▶ _ASSIGNED TASK_: In the data below, one line contains "[My Account] (523, 25)" and a later one contains "Terms Of Use (176, 2442)". Print both, with every line between them, exactly and alone.

▶ _RECORD EXCERPTS_:
================
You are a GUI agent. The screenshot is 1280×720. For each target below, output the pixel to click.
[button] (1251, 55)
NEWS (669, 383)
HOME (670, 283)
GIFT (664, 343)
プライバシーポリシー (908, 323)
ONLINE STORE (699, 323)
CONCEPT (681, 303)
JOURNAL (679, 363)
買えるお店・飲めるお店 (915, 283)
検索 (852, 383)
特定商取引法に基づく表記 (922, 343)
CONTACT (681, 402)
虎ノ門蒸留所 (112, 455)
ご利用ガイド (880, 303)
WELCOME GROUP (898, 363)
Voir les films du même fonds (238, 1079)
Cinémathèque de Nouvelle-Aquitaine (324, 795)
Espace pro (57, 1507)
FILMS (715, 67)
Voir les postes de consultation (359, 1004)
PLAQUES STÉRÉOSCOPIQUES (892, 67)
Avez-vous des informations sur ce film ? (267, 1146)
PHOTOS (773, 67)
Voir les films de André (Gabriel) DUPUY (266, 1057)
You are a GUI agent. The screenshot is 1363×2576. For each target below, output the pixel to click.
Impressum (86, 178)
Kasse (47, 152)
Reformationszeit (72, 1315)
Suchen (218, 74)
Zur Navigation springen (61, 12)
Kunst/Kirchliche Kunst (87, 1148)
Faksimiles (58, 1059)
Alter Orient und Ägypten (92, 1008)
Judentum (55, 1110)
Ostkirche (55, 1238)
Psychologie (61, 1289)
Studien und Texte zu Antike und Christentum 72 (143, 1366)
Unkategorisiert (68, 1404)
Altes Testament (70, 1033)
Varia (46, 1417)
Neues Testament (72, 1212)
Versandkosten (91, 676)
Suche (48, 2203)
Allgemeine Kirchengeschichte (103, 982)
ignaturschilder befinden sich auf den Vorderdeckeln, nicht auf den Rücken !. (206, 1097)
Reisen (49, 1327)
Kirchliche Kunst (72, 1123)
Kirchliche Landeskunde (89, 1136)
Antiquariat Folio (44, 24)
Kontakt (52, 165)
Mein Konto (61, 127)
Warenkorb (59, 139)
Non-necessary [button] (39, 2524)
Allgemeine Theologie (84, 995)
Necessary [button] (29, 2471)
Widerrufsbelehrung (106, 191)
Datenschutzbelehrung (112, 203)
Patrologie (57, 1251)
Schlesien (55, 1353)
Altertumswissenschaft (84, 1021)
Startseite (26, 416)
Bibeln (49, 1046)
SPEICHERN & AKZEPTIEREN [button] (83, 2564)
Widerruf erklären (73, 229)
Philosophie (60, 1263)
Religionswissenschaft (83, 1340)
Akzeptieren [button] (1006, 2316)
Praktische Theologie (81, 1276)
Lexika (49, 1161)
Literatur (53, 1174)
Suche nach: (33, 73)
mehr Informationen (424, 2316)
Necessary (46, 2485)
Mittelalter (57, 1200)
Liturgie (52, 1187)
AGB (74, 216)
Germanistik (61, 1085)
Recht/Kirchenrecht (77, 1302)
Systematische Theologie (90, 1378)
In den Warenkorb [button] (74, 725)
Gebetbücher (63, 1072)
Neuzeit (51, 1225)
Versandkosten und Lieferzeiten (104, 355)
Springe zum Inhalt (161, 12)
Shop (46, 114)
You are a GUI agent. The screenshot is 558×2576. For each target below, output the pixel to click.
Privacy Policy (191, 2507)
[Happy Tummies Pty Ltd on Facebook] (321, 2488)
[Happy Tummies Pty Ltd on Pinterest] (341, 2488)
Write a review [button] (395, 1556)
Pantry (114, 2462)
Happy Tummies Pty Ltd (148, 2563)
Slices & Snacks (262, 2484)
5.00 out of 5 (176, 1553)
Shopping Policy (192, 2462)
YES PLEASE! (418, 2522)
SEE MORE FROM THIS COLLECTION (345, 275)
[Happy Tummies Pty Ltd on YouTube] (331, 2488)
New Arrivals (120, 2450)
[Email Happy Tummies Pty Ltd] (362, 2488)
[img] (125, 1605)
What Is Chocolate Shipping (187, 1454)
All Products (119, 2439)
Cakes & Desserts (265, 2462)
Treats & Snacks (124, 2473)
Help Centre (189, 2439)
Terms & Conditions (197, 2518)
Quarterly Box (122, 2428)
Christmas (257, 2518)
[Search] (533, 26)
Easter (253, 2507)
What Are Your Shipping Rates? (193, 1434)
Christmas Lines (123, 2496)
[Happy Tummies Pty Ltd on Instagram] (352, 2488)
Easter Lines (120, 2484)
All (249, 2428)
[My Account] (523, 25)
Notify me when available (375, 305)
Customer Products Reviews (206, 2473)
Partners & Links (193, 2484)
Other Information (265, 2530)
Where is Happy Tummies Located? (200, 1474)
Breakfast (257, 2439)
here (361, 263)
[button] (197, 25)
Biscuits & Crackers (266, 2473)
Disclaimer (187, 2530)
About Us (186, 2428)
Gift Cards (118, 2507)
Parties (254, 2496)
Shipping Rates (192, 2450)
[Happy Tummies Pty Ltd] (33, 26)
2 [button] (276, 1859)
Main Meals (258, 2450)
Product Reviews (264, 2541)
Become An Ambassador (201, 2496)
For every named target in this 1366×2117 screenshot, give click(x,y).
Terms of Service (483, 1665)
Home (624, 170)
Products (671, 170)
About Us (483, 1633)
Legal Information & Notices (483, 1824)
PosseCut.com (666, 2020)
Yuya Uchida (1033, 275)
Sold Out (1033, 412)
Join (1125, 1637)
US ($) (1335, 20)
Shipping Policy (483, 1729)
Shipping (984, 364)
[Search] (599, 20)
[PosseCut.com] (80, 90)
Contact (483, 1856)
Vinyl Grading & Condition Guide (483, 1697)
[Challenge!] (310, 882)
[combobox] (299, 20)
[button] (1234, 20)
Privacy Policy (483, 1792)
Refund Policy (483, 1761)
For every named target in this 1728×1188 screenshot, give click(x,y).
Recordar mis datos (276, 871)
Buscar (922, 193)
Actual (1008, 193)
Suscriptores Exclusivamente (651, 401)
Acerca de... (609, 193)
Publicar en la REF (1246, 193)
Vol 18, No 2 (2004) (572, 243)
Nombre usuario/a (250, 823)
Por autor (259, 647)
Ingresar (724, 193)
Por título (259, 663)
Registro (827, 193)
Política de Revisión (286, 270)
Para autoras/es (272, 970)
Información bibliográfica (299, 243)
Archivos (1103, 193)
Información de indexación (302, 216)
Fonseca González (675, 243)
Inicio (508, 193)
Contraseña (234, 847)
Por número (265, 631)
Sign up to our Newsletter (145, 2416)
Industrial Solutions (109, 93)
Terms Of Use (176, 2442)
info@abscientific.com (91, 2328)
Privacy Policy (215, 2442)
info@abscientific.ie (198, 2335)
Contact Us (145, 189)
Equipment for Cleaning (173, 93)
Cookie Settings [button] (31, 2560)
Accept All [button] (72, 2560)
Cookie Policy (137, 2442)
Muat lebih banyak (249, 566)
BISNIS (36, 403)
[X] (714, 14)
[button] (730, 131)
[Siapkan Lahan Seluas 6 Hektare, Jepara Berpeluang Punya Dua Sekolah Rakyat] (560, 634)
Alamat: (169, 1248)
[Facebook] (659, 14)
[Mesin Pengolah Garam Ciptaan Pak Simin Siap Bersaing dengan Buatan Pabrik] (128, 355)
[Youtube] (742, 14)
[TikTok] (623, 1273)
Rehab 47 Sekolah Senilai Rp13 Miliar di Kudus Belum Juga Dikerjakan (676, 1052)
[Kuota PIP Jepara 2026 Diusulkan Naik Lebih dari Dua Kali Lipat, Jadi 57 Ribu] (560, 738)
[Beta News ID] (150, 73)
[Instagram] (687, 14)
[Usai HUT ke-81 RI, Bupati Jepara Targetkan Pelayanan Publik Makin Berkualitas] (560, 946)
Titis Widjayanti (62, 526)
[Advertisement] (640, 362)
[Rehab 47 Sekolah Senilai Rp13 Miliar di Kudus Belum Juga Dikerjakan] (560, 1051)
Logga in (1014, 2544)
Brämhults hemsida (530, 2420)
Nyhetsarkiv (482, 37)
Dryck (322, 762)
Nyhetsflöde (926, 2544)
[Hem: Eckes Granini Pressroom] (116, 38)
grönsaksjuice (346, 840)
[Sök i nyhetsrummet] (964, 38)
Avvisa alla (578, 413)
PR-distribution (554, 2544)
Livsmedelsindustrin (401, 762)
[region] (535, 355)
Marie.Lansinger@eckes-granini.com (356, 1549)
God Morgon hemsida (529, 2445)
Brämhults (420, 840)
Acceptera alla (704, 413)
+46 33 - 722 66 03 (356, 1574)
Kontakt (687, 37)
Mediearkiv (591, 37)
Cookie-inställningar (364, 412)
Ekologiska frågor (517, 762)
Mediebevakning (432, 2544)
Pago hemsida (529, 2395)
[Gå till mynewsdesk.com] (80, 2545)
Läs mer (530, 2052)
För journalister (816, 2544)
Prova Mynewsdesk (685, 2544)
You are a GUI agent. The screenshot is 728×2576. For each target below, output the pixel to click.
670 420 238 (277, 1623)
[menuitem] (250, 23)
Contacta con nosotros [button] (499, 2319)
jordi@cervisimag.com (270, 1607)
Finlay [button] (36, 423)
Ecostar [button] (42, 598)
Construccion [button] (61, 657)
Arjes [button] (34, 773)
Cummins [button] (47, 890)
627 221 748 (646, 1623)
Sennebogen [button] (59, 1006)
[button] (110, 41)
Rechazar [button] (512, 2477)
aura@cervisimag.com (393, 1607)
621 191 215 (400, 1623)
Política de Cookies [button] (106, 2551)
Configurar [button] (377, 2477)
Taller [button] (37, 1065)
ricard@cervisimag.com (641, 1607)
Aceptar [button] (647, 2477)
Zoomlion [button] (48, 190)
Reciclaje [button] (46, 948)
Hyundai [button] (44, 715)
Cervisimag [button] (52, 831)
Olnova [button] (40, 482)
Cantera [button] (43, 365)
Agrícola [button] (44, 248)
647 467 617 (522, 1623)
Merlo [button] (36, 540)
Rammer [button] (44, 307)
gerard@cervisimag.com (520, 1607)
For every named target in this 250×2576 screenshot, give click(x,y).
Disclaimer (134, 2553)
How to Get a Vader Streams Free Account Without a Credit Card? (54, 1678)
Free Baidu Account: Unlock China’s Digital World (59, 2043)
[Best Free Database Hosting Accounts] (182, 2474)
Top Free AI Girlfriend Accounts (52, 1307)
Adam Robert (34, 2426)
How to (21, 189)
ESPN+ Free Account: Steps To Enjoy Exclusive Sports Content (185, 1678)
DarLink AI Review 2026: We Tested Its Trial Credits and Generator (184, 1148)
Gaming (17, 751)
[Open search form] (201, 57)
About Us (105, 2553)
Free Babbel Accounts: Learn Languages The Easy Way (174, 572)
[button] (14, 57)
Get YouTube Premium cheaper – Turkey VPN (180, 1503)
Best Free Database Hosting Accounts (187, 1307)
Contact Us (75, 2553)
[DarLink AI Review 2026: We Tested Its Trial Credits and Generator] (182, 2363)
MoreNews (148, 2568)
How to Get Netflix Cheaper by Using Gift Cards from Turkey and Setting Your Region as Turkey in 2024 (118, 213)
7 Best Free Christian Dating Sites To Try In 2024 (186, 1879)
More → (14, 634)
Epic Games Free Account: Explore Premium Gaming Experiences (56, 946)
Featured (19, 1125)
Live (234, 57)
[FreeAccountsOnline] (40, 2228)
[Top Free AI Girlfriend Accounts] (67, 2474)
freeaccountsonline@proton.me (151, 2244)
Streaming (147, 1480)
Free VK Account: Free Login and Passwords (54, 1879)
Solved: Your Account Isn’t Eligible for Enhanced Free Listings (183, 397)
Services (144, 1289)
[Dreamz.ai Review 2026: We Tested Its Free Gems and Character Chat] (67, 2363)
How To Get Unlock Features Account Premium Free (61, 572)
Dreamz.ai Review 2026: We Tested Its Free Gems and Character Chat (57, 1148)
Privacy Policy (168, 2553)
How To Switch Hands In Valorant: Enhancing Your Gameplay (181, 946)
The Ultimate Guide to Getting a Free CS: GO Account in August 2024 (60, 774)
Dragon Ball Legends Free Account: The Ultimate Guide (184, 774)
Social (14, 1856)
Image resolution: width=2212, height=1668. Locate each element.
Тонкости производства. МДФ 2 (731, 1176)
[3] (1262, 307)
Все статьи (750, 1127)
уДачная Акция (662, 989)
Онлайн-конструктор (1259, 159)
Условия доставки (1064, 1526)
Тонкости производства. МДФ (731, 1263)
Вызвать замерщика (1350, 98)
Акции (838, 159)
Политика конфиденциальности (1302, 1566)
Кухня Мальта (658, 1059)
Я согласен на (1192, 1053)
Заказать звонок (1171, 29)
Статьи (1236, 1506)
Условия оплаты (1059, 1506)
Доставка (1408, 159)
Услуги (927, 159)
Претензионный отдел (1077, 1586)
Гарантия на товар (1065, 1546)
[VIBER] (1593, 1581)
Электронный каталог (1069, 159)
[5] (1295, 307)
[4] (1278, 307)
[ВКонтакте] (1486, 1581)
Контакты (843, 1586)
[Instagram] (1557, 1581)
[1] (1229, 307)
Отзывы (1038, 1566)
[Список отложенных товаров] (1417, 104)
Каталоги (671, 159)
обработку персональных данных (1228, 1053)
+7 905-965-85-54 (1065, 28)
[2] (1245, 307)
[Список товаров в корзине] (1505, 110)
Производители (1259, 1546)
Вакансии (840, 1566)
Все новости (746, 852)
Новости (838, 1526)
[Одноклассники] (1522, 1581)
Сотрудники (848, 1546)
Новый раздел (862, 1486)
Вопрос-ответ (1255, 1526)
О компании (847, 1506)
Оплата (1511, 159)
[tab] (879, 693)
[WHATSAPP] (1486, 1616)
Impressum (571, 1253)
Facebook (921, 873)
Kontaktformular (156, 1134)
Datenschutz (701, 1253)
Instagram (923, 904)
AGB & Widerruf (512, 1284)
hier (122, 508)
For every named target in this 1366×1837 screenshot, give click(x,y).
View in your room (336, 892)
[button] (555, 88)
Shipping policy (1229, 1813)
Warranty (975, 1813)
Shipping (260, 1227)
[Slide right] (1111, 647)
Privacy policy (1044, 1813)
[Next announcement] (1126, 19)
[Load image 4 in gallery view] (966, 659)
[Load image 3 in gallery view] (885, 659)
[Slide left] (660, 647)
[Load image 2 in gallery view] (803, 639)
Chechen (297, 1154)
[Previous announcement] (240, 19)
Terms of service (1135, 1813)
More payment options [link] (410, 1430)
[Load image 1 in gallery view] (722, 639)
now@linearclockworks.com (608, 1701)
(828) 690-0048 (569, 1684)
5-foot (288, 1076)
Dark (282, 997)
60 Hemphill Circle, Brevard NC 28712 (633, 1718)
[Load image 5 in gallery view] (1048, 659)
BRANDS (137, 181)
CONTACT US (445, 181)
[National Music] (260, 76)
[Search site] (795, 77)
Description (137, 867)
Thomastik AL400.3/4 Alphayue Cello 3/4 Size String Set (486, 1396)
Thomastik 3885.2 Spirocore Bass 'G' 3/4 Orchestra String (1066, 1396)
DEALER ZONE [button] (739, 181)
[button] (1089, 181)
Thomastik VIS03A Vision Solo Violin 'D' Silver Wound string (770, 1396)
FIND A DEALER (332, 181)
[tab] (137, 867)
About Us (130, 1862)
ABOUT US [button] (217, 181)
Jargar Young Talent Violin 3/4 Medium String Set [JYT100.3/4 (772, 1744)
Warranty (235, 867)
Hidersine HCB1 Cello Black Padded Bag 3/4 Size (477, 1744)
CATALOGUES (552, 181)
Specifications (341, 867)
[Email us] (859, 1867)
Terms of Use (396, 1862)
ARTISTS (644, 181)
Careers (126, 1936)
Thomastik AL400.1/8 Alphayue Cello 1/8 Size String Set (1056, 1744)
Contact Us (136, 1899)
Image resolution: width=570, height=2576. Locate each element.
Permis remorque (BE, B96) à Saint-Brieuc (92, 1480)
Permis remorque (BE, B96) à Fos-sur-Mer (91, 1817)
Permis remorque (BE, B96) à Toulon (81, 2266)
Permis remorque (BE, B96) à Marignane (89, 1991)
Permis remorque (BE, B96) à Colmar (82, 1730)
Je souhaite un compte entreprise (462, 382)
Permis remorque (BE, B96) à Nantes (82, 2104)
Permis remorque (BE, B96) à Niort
================
▶ _WRITTEN RESPONSE_:
[My Account] (523, 25)
Notify me when available (375, 305)
Customer Products Reviews (206, 2473)
Partners & Links (193, 2484)
Other Information (265, 2530)
Where is Happy Tummies Located? (200, 1474)
Breakfast (257, 2439)
here (361, 263)
[button] (197, 25)
Biscuits & Crackers (266, 2473)
Disclaimer (187, 2530)
About Us (186, 2428)
Gift Cards (118, 2507)
Parties (254, 2496)
Shipping Rates (192, 2450)
[Happy Tummies Pty Ltd] (33, 26)
2 [button] (276, 1859)
Main Meals (258, 2450)
Product Reviews (264, 2541)
Become An Ambassador (201, 2496)
For every named target in this 1366×2117 screenshot, give click(x,y).
Terms of Service (483, 1665)
Home (624, 170)
Products (671, 170)
About Us (483, 1633)
Legal Information & Notices (483, 1824)
PosseCut.com (666, 2020)
Yuya Uchida (1033, 275)
Sold Out (1033, 412)
Join (1125, 1637)
US ($) (1335, 20)
Shipping Policy (483, 1729)
Shipping (984, 364)
[Search] (599, 20)
[PosseCut.com] (80, 90)
Contact (483, 1856)
Vinyl Grading & Condition Guide (483, 1697)
[Challenge!] (310, 882)
[combobox] (299, 20)
[button] (1234, 20)
Privacy Policy (483, 1792)
Refund Policy (483, 1761)
For every named target in this 1728×1188 screenshot, give click(x,y).
Recordar mis datos (276, 871)
Buscar (922, 193)
Actual (1008, 193)
Suscriptores Exclusivamente (651, 401)
Acerca de... (609, 193)
Publicar en la REF (1246, 193)
Vol 18, No 2 (2004) (572, 243)
Nombre usuario/a (250, 823)
Por autor (259, 647)
Ingresar (724, 193)
Por título (259, 663)
Registro (827, 193)
Política de Revisión (286, 270)
Para autoras/es (272, 970)
Información bibliográfica (299, 243)
Archivos (1103, 193)
Información de indexación (302, 216)
Fonseca González (675, 243)
Inicio (508, 193)
Contraseña (234, 847)
Por número (265, 631)
Sign up to our Newsletter (145, 2416)
Industrial Solutions (109, 93)
Terms Of Use (176, 2442)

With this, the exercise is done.